8 Bradford Street

8 Bradford Street on 1 June 2020. [Pete Hocking / Instagram]


John E. “Fat Jack” Albacker, proprietor and namesake of Fat Jack’s, lived at 8 Bradford Street beginning in the late 1970s. The ad is from the 1988 issue of Provincetown Arts.


[2010, Town Assessor]


[2011, Dunlap]


Existing and proposed south elevations of the house, adapted by the author from a hearing application filed 17 October 2019 with the Zoning Board of Appeals. [File No. 20-25 / Town Archive Center Item No. 22983]


The renovation of 8 Bradford Street in 2020 for its new owners, a couple from Belmont, revealed the historical layering of the house. Like so many other structures in town, it had grown by accrual, with strata that are usually hard to discern under clapboards or shingles. Fortunately, the painter and photographer Pete Hocking caught 8 Bradford in mid-transformation, with the gable ends indicating the volume of the original L-shaped building.

The property was owned until 1874 by Frank Rogers, back in the day when Bradford Street was called Parallel Street. Rogers sold the house to Anna Patrie for $700. She passed it on to the Patrick family, where it wound up for many years in the hands of Bertha (Patrick) Francis (1880-1969), a homemaker and housekeeper. (Her brother Joseph Patrick was the founding proprietor of Patrick’s News Store at 306 Commercial Street.)

Bertha had been living at 280 Commercial Street with her husband, Antone Francis. He died in 1935. Four years later, Bertha took sole title to 8 Bradford from other members of the Patrick family. She was to live here for the next 30 years. In time, she was joined by her sister Mary (Patrick) Rogers (1868-1948), who died in this house, and her brother, Levi Patrick (1878-1963), who also died here.

Mary Joy McNulty, best known today as the proprietor of the Lobster Pot, bought the property from the Francis estate in 1972, with Jean Ann Siar. McNulty had just arrived in Provincetown from Bedford Hills, N.Y. She and Siar soon opened J’s Port of Call restaurant at the Crown & Anchor, 247 Commercial Street. A Zoning Board of Appeals filing by the current owners stated that the addition of rooms to the rear of the house was done sometime in the 1970s, as was an addition to the second floor.1

John E. “Fat Jack” Albacker and Richard J. Blanchette of Newtown, Conn., purchased the property from Siar in 1978, for $39,500. They ran Fat Jack’s Café, 335 Commercial Street, in what had been the Fo’csle bar and is now the Squealing Pig. An advertisement in Provincetown Arts in 1988 quoted New England Monthly as saying about Albacker: “Rising from the end of the bar like an aproned Buddha, Fat Jack nods hello to customers while the kitchen serves up.”

Albert R. Perkins, the manager of the Surf Club, bought 8 Bradford Street in 2004 for $630,000, though Blanchette and Albacker were listed as living here for a couple of years afterward. In 2017, HSBC Bank USA foreclosed on the property, selling it two years later to the current owners for $650,000.

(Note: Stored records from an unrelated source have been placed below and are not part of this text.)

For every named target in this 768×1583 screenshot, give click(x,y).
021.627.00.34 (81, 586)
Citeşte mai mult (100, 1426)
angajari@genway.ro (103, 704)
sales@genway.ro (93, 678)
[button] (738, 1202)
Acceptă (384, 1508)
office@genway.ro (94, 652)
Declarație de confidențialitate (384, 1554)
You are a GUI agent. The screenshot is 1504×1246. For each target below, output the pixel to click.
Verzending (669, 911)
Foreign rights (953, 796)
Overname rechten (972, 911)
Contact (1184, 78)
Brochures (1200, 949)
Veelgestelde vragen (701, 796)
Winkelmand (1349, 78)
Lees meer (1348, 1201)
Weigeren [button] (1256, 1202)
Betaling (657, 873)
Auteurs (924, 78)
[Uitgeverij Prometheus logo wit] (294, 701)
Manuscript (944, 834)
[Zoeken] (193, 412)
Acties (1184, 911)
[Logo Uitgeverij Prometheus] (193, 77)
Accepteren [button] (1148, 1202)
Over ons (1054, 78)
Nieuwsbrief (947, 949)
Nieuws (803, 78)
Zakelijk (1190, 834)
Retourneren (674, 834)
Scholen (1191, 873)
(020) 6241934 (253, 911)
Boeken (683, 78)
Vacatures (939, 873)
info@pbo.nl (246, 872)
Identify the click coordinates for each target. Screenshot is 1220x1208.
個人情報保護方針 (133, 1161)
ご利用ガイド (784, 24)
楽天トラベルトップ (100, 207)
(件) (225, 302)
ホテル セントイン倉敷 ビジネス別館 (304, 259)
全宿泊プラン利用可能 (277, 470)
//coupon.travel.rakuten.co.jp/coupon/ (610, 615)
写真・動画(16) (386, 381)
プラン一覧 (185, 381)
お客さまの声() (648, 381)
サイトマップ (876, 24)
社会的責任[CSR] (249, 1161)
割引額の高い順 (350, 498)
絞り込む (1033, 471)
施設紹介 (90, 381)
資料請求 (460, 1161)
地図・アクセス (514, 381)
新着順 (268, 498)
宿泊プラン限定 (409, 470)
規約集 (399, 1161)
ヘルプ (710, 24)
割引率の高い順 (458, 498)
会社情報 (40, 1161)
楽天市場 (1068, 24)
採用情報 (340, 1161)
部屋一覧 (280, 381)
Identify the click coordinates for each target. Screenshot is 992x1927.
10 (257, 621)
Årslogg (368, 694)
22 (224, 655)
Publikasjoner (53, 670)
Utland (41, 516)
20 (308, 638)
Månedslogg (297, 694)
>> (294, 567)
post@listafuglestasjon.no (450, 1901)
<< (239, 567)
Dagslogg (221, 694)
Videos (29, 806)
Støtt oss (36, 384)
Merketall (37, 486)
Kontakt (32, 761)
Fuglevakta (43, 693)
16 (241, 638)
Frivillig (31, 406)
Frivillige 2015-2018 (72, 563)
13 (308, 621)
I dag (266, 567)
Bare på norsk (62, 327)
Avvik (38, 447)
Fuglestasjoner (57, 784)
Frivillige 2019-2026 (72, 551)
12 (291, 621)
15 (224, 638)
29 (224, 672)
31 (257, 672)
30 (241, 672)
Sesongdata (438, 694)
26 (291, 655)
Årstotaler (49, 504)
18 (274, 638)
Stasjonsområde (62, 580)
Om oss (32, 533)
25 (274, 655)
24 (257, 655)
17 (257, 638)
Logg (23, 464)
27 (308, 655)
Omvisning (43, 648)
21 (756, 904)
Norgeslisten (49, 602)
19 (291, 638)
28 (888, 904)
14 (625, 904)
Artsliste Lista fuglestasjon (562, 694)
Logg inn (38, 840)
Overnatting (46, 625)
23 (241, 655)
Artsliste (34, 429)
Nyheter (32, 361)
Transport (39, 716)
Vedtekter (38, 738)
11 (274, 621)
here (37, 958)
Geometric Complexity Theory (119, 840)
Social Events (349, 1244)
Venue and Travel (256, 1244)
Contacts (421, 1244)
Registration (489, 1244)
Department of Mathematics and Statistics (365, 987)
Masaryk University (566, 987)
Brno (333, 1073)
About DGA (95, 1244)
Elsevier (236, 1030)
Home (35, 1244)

The Belmont couple filed plans in 2019 to renovate, expand, and raise the house. “Currently, the home is in extreme disrepair, with rotting wood shingles as well as rotting sills, doors, and windows,” their application to the Zoning Board of Appeals stated. “House is currently unlivable. The proposed plans do not go out of the current footprint of the home at all. The proposed second-floor addition will add less than 300 square feet.” Raising the house by three feet, they said, would elevate it above street level for runoff water mitigation. It would also create a habitable basement that “may be used for an accessory apartment in the future.”1 Work began in 2020.


¶ Last updated on 14 October 2020.


1 Application for a Hearing, Zoning Board of Appeals, 17 October 2019, File No. 20-25, Town Archive Center Item No. 22983


8 Bradford Street on the Town Map, showing property lines.